Faceting and Filtering

Faceting and Filtering

  • By Dena Paris
  •  February 5, 2012
  •  Tags:  spatial portal help

Faceting

A facet is an a single attribute of a species that has been indexed against all species records in the ALA’s species database; an indexed attribute. In the Spatial Portal facet classes are rendered in the legend and on the map with different colours. For example, the Atlas records have a facet called ‘Institution’ and one of the classes in this facet would be ‘Australian Museum’.

In the Spatial Portal, one or more of the classes of the facet can be selected, and then filtered in or out, to create new point layers.

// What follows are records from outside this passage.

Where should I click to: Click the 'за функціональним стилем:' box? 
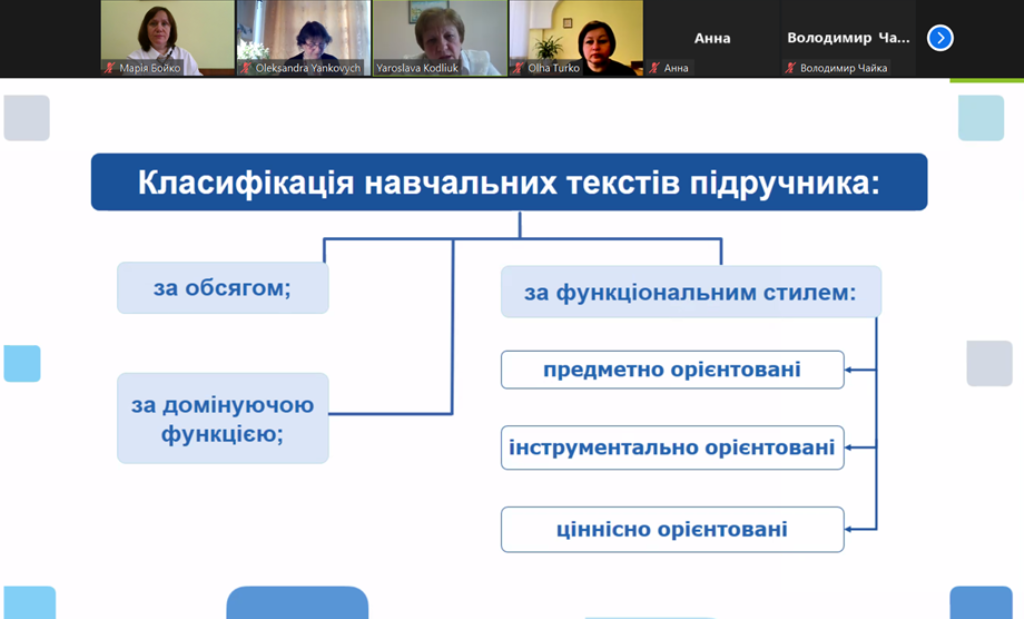pos(690,292)

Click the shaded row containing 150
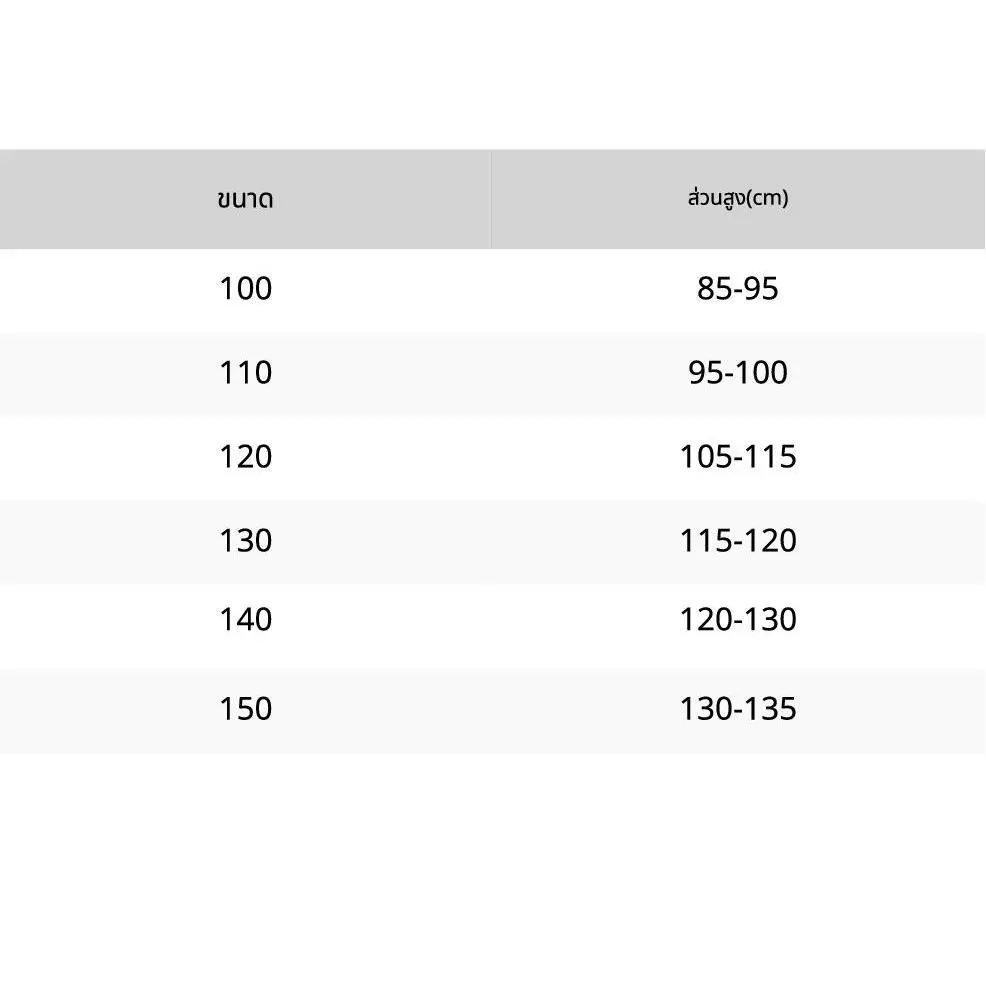pos(492,710)
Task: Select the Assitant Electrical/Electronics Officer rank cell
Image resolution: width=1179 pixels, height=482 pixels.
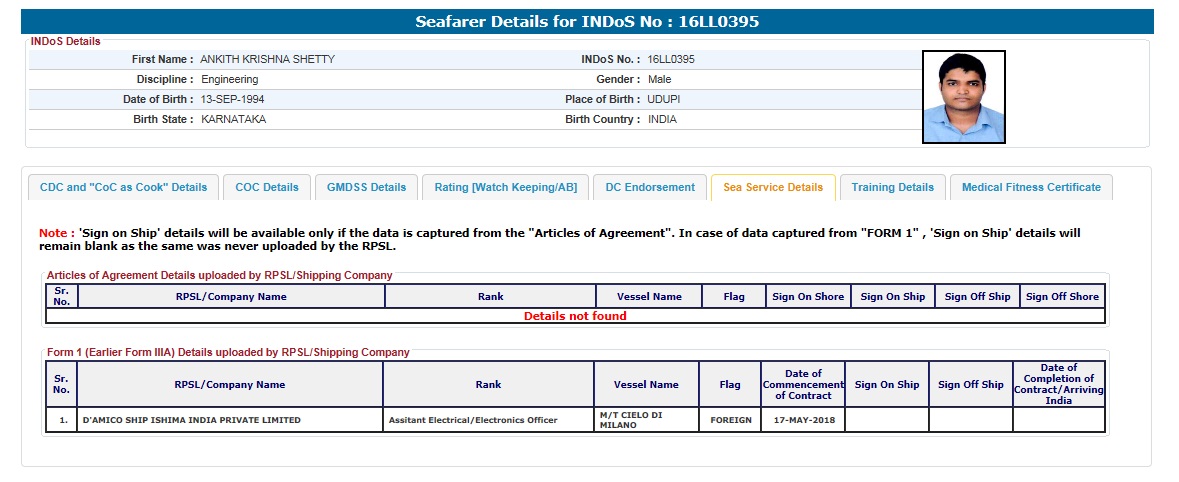Action: 472,420
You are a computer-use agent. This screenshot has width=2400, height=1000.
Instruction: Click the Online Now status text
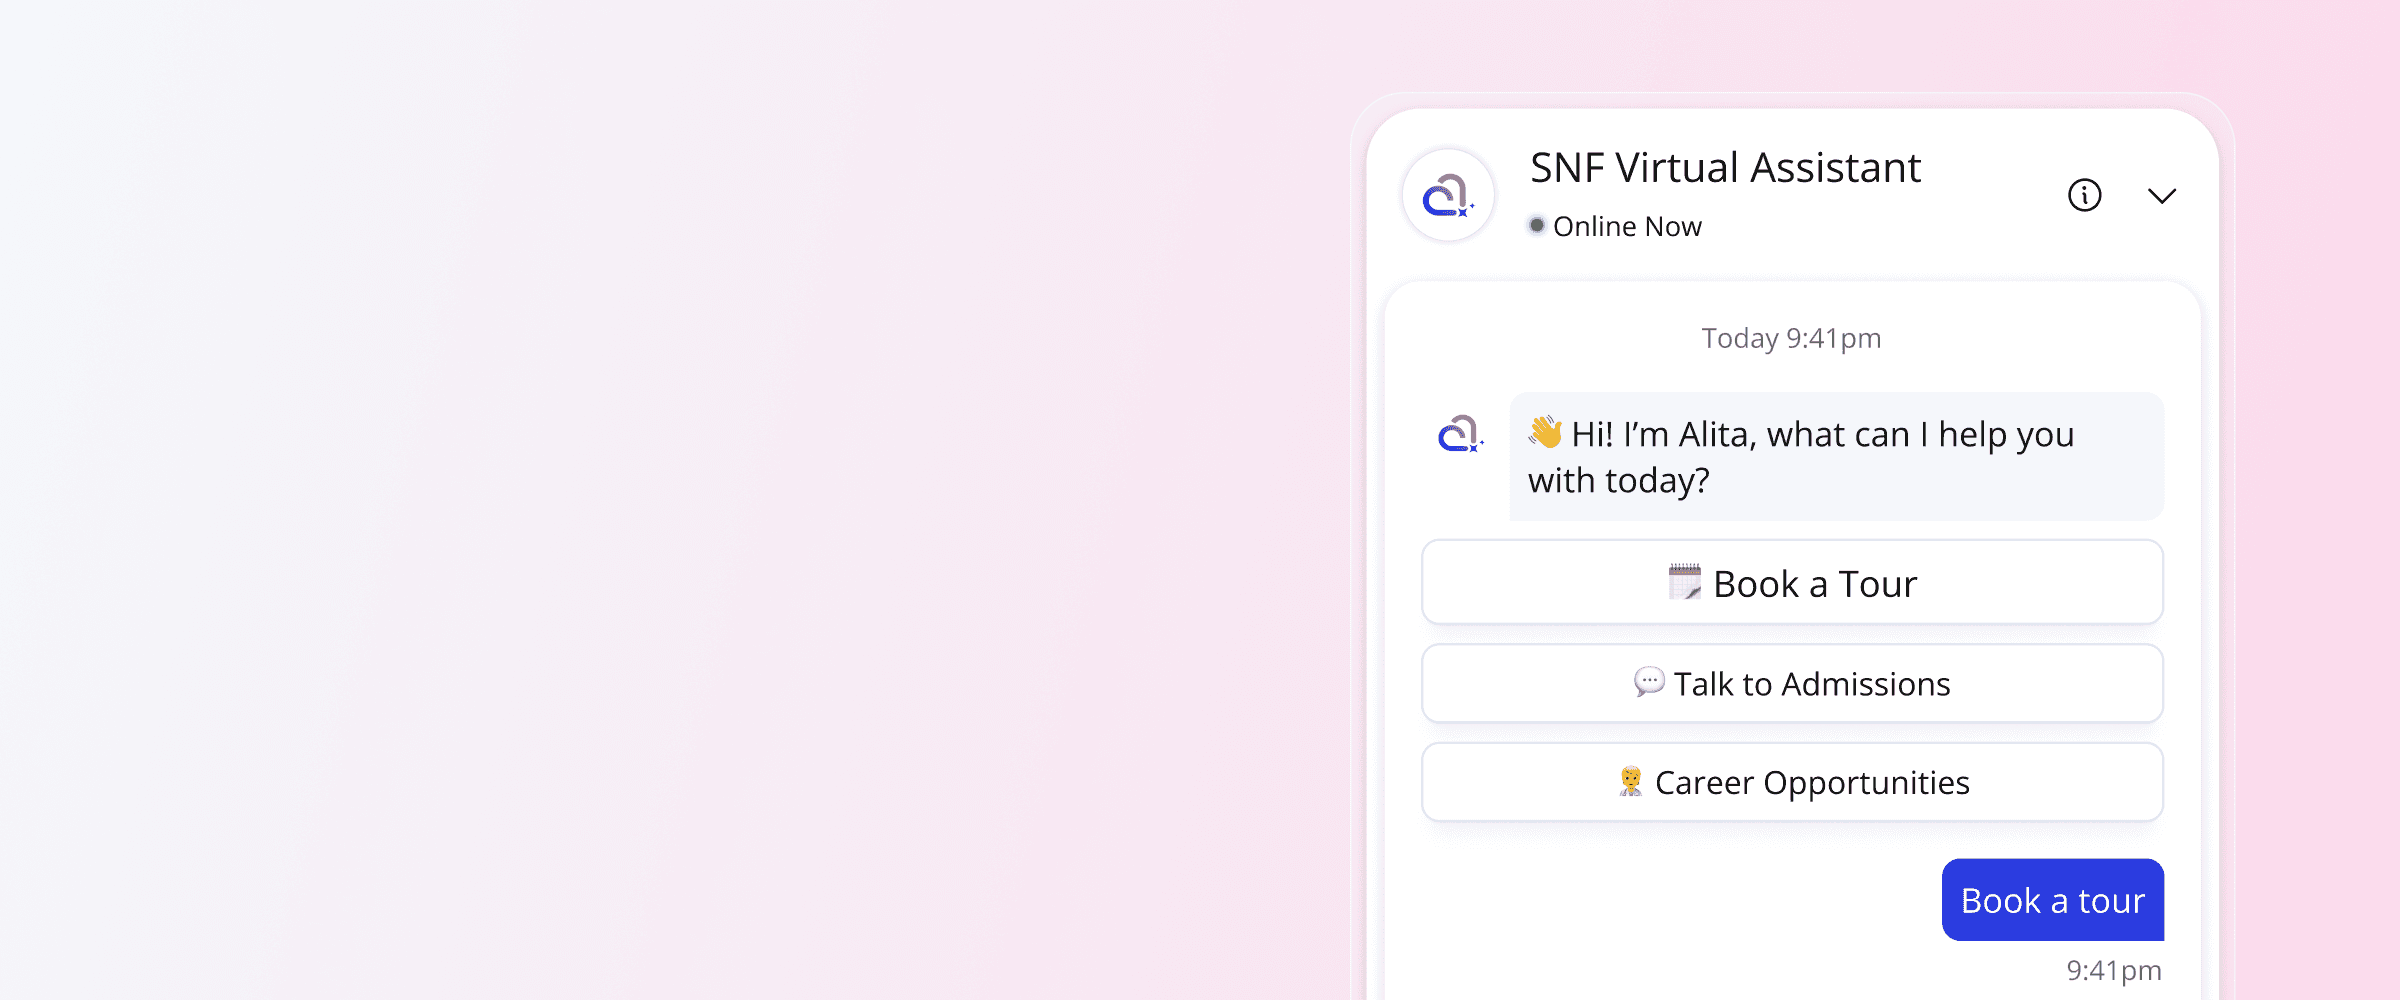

Facet attributes by Category

The current list of contextual layer facet options includes:

  • —————      Custom       —————
  • Dataset
  • data_provider
  • Coordinate uncertainty (in metres)
  • Date (by decade)
  • —————       Taxon       —————
  • Scientific name
  • Scientific name (unprocessed)
  • Subspecies
  • Genus
  • Family
  • Order
  • Class
  • Phylum
  • Kingdom
  • Identified to rank
  • Name match metric
  • Lifeform
  • Common name (processed)
  • Species subgroups
  • Species interaction
  • —————     Location      —————
  • Country
  • State/Territory
  • CAPAD 2014 Terrestrial
  • CAPAD 2014 Marine
  • Estuary habitat mapping
  • Directory of Important Wetlands
  • National Dynamic Land Cover
  • Commonwealth Electoral Boundaries
  • IBRA 7 Regions
  • IBRA 7 Subregions
  • IMCRA 4 Regions
  • IMCRA Meso-scale Bioregions
  • Koppen Climate Classification (All Classes)
  • Land use
  • Local Government Areas
  • Geomorphology of the Australian Margin and adjacent seafloor
  • NRM Regions
  • RAMSAR wetland regions
  • River Regions
  • ASGS Australian States and Territories
  • States including coastal waters
  • Surface Geology of Australia
  • Vegetation – condition
  • el1076
  • Vegetation types – native
  • Vegetation types – present
  • Elevation
  • min_elevation_d_rng
  • Sensitive
  • Species habitats
  • Coordinate uncertainty (in metres)
  • Spatial validity
  • location_id
  • —————  Identification   —————
  • Identified by
  • raw_identification_qualifier
  • Taxon identification issue
  • Specimen type
  • original_name_usage
  • —————    Occurrence     —————
  • Collector
  • Sex
  • Life stage
  • Cultivation status
  • Month
  • Year
  • occurrence_decade_i
  • State conservation
  • State conservation (unprocessed)
  • event_id
  • —————      Record       —————
  • Record type
  • Multimedia
  • Presence/Absence
  • —————    Assertions     —————
  • Sensitive
  • Record issues
  • Outlier for layer
  • Outlier layer count
  • Has user assertions
  • Assertions by user
  • Associated records
  • Duplicate record type
  • —————    Attribution    —————
  • Atlas user
  • Dataset
  • dataset_name

When you choose a facet in the legend, a suite of coloured classes will be displayed below the layer list and map options. Each legend class can be selected or deselected using the checkboxes to the left of the class name. If there are a large number of classes, they will be paged. The ordering of the classes will be by decreasing number of occurrence records.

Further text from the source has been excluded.